- _EXERCISE DIRECTIONS_
Put the items below into a two-column CSV with the headers "instruction" and "response". Cover only the part from the start of the items through the line containing "tap(40, 226)", with one row per item. Put each item's text and its answer in one quoted field each, and turn any line breaks into spaces.

* start EXTRACTED INFORMATION *

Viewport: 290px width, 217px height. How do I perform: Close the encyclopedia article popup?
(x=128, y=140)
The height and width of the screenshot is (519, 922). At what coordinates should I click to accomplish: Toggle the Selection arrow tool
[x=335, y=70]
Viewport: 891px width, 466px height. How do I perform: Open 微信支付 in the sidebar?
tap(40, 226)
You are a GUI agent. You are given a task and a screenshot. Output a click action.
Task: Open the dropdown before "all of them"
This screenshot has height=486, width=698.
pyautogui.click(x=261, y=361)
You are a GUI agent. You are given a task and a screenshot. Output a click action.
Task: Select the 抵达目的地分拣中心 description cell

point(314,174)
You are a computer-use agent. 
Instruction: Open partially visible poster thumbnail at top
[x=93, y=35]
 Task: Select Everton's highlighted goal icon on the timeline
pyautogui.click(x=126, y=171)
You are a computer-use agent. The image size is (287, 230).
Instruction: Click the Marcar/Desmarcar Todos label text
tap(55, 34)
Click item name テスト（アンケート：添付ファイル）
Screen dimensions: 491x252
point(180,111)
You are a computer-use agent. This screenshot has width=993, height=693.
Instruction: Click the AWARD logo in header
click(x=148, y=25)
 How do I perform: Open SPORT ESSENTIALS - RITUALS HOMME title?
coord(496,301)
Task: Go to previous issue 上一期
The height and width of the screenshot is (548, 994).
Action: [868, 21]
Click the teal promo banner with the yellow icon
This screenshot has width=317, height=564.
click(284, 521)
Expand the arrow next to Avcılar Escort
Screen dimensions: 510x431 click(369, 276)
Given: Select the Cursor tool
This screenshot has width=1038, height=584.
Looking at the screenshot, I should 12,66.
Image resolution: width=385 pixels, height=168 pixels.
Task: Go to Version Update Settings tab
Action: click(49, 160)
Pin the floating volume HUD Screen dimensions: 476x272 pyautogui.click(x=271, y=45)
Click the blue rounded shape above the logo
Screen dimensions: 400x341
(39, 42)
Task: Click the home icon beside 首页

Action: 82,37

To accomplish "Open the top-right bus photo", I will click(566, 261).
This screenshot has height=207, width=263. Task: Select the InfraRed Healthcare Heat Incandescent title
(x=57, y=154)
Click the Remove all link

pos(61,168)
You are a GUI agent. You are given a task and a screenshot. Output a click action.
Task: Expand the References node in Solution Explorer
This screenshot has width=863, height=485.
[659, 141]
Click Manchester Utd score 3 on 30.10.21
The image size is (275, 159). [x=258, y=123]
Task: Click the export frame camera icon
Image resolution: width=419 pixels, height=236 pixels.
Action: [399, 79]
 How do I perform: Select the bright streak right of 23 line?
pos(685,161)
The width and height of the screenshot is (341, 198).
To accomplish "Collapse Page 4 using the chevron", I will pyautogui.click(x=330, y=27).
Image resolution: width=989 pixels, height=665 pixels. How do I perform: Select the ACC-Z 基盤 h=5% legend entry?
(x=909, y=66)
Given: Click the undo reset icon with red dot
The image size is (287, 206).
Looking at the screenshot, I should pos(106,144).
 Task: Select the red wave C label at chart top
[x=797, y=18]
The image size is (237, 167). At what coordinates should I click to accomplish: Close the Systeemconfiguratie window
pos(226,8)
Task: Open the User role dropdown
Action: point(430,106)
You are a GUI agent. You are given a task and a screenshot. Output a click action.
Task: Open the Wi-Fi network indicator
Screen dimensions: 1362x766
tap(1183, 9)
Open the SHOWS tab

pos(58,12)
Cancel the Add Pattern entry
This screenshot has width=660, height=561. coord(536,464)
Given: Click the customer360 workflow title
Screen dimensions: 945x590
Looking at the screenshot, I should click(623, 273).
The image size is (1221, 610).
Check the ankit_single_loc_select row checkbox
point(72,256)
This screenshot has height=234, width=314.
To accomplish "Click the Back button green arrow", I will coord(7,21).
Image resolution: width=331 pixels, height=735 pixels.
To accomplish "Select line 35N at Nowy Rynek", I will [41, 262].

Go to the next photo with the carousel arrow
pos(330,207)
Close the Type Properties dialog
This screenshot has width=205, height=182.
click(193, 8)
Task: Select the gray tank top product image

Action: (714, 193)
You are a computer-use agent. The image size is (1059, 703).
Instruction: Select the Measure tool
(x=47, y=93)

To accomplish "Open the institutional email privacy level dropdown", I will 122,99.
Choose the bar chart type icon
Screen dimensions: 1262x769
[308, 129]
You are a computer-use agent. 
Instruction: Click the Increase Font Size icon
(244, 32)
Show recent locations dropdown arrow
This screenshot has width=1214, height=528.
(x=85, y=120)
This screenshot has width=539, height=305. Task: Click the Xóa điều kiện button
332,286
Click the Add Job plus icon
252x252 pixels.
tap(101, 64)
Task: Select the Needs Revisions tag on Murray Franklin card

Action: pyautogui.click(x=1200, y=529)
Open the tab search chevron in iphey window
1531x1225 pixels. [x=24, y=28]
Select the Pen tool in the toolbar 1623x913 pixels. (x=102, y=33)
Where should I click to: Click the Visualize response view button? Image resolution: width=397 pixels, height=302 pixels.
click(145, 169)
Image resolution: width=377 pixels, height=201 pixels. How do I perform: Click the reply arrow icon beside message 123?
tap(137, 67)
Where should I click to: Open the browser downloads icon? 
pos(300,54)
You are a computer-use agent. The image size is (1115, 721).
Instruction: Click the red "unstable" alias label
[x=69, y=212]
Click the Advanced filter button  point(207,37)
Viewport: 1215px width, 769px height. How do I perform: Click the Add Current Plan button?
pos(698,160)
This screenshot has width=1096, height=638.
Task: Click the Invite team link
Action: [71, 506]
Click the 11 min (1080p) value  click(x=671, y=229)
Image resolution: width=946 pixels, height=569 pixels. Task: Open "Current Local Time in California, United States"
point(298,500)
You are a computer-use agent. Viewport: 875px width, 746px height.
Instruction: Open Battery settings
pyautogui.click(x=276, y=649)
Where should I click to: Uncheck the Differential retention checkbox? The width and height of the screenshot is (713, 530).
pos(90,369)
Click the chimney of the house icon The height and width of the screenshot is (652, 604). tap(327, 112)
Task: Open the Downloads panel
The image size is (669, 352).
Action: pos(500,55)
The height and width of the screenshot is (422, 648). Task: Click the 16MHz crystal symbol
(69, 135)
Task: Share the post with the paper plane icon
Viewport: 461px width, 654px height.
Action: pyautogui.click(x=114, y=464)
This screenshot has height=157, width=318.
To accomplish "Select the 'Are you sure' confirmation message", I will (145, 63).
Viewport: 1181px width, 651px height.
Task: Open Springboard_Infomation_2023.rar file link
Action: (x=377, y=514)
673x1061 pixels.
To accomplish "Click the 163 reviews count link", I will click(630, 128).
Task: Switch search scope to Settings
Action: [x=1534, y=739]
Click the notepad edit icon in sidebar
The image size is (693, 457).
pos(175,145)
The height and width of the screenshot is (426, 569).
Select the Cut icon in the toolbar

* end EXTRACTED INFORMATION *

- _ANSWER IN FULL_
instruction,response
"Viewport: 290px width, 217px height. How do I perform: Close the encyclopedia article popup?","(x=128, y=140)"
"The height and width of the screenshot is (519, 922). At what coordinates should I click to accomplish: Toggle the Selection arrow tool","[x=335, y=70]"
"Viewport: 891px width, 466px height. How do I perform: Open 微信支付 in the sidebar?","tap(40, 226)"